Lieutenant Colonel Kemchat Paedkaew told reporters that the dead man was unfamiliar with the area, but instead of devoting his attention on an unknown world (a world that includes 10,000-pound animals), he, judging from the evidence, firmly kept within the sealed and seemingly safe world of his 4000-pound vehicle. There is, of course, a whole Dutch traffic engineering school that has as its primary concern the awareness (or state of mind) of drivers. Cars, it is believed, are built to close you in. Automakers even advertise the peace and quiet that can be enjoyed in their machines. This serenity only increases the disconnection between driver and other drivers, the driver and other worlds. And the more machine there is, the greater the entombment of the driver. SUVs are mini pyramids.
“Elephants don’t come out during the day but they start coming out when it gets dark,” said the lieutenant colonel. The accident happened at dawn. There are two ways of thinking about it. One, the elephant killed the driver in blind rage. Two, the elephant differentiated the animate from the inanimate, the human life from the lifeless car. If two is the case, then let's give it some thought (one tells us nothing but that the elephant was majorly pissed at being hit hard).
The huge animal could have just destroyed the engine, left it at that, and returned to the jungle in a huff.
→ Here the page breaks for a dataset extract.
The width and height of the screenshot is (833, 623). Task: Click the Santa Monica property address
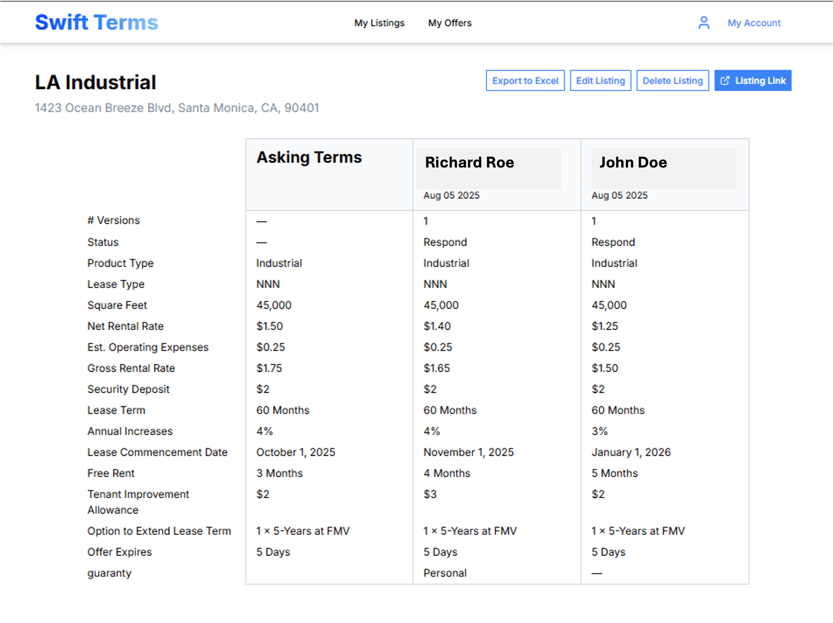[177, 108]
But it seems he/she knew this was not enough. The problem wasn't, according to this mad elephant's thinking, just the thing (metal, plastic, rubber) but the human in it (mind, guts, blood). Is it possible that certain animals know us as the animal that is too often using or in things. The animal that wears things, lives in things, moves in things, points things at other animals?
Did the elephant know that the will is not in the motorcar? Think of it this way: human babies can distinguish between toy animals and real ones. They know almost right away what wills and what does not. The child also knows that to will is to feel. Surely an elephant, with its huge brain and many memories and funerals, can also make this important distinction. The car did not hit him/her. This man did. He must die now.
The angry elephant "was guided back into the park and is being looked after by officials there."